Wilhelm-Varnholt-Allee: Grundhafte Sanierung
Ab Mitte September bis Ende November 2026 in Fahrtrichtung stadtauswärts
Die Stadt Mannheim wird ab 17. September bis voraussichtlich Ende November 2026 die Wilhelm-Varnholt-Allee in Fahrtrichtung stadtauswärts / Heidelberg aufgrund des schlechten Straßenzustandes sanieren. Bereits 2023 wurden die stadteinwärts führenden Fahrbahnen in Richtung Innenstadt saniert.
Vom Kreuzungspunkt Schubertstraße – Augustaanlage bis zur Höhe des ehemaligen Verkehrsübungsplatzes werden in rund acht Wochen Bauzeit die Fahrbahnen grundhaft erneuert.
Geplant ist, die stark beanspruchte Straße auf einer Gesamtlänge von circa 1,5 km bis zu etwa 28 cm abzufräsen. Das dabei anfallende Material soll in großen Teilen aufbereitet und Teil der neuen Fahrbahnkonstruktion werden. Dieses Verfahren ist besonders nachhaltig und dient zudem der Kostenersparnis, da das Material direkt vor Ort aufbereitet und wieder verwendet werden kann.
Die Bauausführung erfolgt unter Sperrung der beiden stadtauswärtsverlaufenden Fahrspuren. Der motorisierte Individualverkehr wird ab der Kreuzung Augustaanlage – Schubertstraße auf die stadteinwärts führende Spur gelenkt und so bis zur Höhe des Verkehrsübungsplatzes geleitet. Dort werden die Verkehrsteilnehmer, die in Richtung Heidelberg fahren wollen, wieder zurück auf die reguläre Fahrspur geleitet.

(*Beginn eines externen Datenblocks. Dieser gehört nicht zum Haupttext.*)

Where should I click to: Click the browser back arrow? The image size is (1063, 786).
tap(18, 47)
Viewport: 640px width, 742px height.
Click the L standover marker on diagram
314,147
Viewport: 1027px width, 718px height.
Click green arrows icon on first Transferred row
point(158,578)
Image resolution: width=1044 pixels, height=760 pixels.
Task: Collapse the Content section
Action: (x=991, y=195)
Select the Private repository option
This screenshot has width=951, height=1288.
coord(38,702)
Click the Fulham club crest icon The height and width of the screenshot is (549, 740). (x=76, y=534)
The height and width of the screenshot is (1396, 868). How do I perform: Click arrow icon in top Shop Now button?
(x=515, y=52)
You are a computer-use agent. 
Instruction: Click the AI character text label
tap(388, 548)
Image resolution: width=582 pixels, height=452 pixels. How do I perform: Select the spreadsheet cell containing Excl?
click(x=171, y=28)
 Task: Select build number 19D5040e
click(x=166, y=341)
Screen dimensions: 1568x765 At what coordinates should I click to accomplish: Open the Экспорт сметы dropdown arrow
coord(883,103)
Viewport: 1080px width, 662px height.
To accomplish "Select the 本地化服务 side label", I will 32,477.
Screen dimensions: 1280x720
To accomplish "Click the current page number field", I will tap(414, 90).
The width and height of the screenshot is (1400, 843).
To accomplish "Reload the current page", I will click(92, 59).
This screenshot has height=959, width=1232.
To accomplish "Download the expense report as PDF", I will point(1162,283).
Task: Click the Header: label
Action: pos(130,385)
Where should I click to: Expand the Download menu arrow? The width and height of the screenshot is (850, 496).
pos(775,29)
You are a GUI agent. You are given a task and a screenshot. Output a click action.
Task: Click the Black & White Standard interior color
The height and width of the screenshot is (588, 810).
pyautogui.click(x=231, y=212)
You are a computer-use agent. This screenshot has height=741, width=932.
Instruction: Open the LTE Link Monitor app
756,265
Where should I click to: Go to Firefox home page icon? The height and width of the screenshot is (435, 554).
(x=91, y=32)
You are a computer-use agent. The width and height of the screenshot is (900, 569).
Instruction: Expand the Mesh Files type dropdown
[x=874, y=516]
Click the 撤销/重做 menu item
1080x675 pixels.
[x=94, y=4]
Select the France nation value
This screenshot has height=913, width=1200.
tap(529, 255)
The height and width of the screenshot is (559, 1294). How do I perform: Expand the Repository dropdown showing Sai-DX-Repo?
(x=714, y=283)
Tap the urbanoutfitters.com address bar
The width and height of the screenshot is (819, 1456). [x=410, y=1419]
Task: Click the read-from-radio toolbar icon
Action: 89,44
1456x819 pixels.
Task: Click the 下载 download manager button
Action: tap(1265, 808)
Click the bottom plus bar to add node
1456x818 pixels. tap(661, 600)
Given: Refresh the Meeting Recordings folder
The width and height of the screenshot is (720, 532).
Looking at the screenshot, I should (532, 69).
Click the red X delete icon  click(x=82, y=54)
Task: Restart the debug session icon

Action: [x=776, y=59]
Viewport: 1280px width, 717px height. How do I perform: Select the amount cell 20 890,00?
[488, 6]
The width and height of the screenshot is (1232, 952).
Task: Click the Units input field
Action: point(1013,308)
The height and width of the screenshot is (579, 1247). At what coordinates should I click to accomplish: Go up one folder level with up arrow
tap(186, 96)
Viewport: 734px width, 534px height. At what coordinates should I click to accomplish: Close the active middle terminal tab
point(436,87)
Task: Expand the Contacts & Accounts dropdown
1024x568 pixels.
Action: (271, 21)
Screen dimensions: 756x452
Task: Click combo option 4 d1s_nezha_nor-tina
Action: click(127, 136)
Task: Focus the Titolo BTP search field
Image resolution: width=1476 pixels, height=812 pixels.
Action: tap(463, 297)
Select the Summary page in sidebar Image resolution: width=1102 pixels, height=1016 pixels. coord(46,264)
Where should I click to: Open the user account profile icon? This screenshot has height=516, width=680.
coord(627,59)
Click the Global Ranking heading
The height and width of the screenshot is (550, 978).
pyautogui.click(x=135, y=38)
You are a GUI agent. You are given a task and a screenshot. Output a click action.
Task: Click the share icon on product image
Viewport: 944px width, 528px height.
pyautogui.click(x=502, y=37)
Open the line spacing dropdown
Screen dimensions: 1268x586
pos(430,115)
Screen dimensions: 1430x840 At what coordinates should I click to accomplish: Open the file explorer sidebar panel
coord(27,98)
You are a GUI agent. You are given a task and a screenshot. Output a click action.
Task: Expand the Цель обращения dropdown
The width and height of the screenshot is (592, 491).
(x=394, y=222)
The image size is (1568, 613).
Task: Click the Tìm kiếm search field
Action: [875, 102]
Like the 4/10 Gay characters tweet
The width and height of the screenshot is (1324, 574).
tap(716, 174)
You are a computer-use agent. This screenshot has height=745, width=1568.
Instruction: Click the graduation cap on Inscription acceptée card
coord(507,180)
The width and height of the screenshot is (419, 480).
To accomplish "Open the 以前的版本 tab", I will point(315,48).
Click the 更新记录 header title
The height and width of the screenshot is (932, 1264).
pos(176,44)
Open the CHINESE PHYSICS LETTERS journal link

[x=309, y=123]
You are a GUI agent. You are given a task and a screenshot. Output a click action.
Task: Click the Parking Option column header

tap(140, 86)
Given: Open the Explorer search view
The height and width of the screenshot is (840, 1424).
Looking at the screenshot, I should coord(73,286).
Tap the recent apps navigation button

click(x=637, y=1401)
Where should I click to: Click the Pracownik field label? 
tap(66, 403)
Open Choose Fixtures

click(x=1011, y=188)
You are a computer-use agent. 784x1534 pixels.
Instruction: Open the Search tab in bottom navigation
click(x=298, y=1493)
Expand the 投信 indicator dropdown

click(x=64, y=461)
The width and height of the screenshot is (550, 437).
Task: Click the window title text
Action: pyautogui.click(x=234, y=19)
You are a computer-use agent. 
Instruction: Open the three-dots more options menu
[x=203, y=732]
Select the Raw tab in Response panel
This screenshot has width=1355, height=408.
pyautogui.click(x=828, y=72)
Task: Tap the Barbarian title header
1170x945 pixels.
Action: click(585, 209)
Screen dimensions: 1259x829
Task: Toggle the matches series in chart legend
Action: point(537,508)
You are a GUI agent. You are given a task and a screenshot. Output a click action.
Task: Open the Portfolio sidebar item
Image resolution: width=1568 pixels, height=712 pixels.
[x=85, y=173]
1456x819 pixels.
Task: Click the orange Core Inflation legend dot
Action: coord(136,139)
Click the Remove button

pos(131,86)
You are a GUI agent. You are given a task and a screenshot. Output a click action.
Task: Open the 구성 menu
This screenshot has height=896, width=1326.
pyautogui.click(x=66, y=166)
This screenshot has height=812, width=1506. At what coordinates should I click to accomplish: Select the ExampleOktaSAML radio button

Der von Heidelberg kommende motorisierte Individualverkehr wird während der gesamten Bauzeit nicht von der Wilhelm-Varnholt-Allee bzw. am Planetarium nach links in die Schubertstraße einbiegen können. Ein Überfahren des Kreuzungsbereichs Seckenheimer Straße – Schubertstraße wird in beiden Fahrtrichtungen nicht möglich sein. Der Straßenbahnverkehr ist von diesen Sperrungen nicht betroffen und wird weiterhin uneingeschränkt fahren können. Ebenfalls wird ein direktes Ein- bzw. Ausfahren in das Gewerbegebiet Fahrlach für die Dauer der Maßnahme nicht möglich sein. Hier werden die Verkehrsteilnehmer gebeten, dieses Gebiet via B36 / Ludwigshafener Straße – Fahrlachstraße anzufahren.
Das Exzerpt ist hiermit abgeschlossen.